(剣士×音楽家)





可愛いと店員に勧められた全ての花々を買って、ぶっきらぼうにゾロがブルックに差し出せば。

「・・・・・・え、っと・・・・・?」

少し、困ったように首を傾げ。受け取ることを、ブルックは躊躇う。
その、いきなり差し出された花々に躊躇う気持ちを分かっていても。ゾロは、それを気遣う余裕がないために。

「・・・・・受け取らねーなら、捨てる。」

ブルックに、受け取らざる選択しか取れない言葉を口にする。

「え?!や、あの、それはダメです!!」

ゾロが嘘を言わない男だと分かっているブルックは、慌てて差し出された花々を受け取り。そうして、なんだか泣きそうな声音で。

「・・・・・・・あ、の。
 私が、貰って。
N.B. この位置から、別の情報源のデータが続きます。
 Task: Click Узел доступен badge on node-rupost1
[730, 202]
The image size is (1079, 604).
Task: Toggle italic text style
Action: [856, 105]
本当に、いいんですか?」

ゾロに、おそるおそる伺うように尋ねてくる。
その、自分なんかに、というブルックの態度に。眉根を寄せて、ゾロは。



「・・・・・俺は、お前以外に。花なんぞ贈る相手なんか、いねーよ。」



そっけなく、告げる・・・・・が。



「・・・・・・・っ!
 あ、ありが、とう・・・ございます・・・・・!」


ブルックは、ゾロの言葉にいたく感激したように。全身を、まるで泣いているように震わせながら。

「たいせつに、します!!」
 
宝物を掻き抱く子供みたいに。贈られた花々を大切に、大事に腕に収めた。
そんなブルックの姿を見て、非常に熱が集まってくる己の頬を隠すようにしながら。

「・・・・・・おう。」

ゾロは、またもそっけなく答えるが。

「はい!」

満面の笑みで、ブルックは応えてくる。
その声を、背にしながらゾロは。

(・・・・・・・・ああ、くそ!
 たかが花、贈っただけだってのに!なんで、こんな恥ずかしいんだか!!)

慣れないから、恥ずかしいんだよな!

好きな相手に花を贈る照れくささに顔を顰めながら、ヤケクソ気味に想う。
・・・・・でも、心底しあわせそうに花を手に笑っているブルックの笑顔を、また見たいがために。
これからもブルックに、花を贈り続ける自分に。恥ずかしさで唸っている、ゾロはまだ気づいてはいない。